Low Fidelity Prototype & Test
I used Adobe XD to design the low fidelity prototype at a structural level and keep testing during the design process. After introducing the project background, I assigned tasks for the user to complete and ask for their feedback.
- In Test 1, the user said they couldn’t understand the sustainable impact’s meaning. The impact just numbers, and users don’t understand what the number’s meaning.
- In Test 2, the user pointed out that he was uncertain about the fabric’s composition’s prediction accuracy. He hopes to know the accuracy of the scanned results and wish the page layout cleaner.
- In Test 3, The user wants not only the recommendations but also why these recommendations. So they can gain knowledge about styles and object-related information.
High Fidelity Prototype
The high-fidelity prototype was created in adobe xd too. You can try it here. Here are some improvements according to the test results from the wireframe.
- In Test 1, the improvement is to make sustainable impact easier to understand, I used analogy to explain it. Like CO2 saving-You get 2 cars off the road!
- In test 2, the improvement is added accuracy prediction and used AR to scan results directly on the scanned object, which is more immersive and engaging.
- In Test 3, the improvement is used labels to indicate the WHY of recommendations. Users can click the labels and discover more similar items.
The scan function sound utopia, are you sure it is feasible?

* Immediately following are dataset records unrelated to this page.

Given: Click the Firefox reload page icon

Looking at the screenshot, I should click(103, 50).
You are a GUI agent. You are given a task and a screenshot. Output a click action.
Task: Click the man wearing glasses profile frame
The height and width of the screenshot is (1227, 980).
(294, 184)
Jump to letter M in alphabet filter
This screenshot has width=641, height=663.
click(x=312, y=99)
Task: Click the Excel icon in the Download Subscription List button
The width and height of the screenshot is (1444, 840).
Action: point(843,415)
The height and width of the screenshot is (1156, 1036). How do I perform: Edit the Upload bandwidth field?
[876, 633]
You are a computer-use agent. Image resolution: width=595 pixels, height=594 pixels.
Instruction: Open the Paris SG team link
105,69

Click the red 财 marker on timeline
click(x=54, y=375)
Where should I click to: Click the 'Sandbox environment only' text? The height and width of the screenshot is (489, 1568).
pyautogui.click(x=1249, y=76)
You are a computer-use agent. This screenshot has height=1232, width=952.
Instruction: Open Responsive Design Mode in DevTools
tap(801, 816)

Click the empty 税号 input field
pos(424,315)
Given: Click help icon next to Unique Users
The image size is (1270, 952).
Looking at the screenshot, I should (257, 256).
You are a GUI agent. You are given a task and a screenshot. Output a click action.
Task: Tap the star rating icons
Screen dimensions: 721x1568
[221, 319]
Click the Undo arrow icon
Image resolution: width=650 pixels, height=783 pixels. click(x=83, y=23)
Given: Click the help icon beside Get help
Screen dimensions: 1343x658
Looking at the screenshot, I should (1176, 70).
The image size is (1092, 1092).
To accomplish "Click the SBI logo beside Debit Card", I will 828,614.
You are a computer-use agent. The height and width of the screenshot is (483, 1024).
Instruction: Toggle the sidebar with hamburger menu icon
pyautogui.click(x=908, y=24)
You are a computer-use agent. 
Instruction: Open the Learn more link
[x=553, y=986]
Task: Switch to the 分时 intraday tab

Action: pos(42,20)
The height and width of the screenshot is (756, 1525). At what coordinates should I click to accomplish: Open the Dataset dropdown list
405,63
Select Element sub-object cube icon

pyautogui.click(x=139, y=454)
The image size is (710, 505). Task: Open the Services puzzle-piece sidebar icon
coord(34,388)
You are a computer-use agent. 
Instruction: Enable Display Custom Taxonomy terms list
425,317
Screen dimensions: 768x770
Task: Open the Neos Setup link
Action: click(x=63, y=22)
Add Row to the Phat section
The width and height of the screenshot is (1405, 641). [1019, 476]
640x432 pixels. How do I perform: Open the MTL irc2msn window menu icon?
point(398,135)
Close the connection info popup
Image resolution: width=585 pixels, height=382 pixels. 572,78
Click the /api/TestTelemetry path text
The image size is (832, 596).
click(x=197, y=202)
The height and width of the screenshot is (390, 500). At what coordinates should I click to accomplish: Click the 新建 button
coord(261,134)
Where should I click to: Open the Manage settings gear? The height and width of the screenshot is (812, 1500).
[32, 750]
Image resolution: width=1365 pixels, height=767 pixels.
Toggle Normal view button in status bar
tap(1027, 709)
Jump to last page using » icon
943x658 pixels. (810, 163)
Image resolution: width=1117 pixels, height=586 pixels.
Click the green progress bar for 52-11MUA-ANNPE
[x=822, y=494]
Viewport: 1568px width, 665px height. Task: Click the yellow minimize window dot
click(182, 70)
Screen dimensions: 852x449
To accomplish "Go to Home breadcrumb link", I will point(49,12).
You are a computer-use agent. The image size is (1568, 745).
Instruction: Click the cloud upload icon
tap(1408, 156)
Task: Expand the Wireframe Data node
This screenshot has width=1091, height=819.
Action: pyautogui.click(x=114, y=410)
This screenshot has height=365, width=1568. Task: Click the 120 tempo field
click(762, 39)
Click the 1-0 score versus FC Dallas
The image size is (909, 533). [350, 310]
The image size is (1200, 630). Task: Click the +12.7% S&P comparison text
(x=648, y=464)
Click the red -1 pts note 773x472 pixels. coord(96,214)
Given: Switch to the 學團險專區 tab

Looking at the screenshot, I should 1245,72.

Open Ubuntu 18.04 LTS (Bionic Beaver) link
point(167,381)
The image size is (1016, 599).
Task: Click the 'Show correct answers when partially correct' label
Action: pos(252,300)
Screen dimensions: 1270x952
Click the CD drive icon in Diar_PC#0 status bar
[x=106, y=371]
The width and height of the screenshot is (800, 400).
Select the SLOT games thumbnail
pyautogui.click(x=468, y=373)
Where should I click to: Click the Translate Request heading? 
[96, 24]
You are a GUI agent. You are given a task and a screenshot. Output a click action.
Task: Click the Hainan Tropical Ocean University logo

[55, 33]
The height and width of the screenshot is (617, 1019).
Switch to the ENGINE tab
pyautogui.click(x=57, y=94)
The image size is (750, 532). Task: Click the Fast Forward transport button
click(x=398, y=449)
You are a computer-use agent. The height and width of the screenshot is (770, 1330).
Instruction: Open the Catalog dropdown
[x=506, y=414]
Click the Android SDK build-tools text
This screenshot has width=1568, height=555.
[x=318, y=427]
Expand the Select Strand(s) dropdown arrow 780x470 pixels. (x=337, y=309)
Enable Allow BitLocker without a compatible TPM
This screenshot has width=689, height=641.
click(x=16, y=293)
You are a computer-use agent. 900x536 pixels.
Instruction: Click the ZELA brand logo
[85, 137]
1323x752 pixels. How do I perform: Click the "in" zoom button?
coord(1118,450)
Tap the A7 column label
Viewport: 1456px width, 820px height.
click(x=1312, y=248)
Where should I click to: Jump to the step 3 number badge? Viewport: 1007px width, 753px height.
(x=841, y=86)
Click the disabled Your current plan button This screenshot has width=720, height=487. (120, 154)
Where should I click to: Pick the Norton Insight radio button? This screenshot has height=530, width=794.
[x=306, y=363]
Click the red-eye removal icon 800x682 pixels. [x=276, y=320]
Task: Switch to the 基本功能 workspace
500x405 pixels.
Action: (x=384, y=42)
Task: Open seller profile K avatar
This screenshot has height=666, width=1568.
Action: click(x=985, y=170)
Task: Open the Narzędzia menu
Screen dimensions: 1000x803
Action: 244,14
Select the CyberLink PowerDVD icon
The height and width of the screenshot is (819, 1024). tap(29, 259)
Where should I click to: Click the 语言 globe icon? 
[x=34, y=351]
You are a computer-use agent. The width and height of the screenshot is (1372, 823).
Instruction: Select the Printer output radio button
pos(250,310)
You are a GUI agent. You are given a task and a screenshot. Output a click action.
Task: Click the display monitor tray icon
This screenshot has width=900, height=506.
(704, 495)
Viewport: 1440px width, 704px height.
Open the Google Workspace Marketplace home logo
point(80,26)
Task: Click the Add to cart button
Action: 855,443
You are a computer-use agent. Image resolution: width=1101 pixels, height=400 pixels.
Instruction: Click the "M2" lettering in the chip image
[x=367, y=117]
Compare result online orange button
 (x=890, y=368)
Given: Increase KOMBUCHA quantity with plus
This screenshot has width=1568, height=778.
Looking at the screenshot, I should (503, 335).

The answer is yes. I did a feasibility study to find technologies that may support the scan, prediction feature. DeepFashion is a large-scale clothes dataset with comprehensive annotations. Base on the dataset, a machine learning model was developed, namely FashionNet, which learns clothing features by jointly predicting clothing attributes and landmarks. The accuracy of FashionNet, in category & attribute prediction, can achieve 82.58% and 45.52% respectively. With the expansion of the Deepfashion dataset, the prediction accuracy will be improved for sure.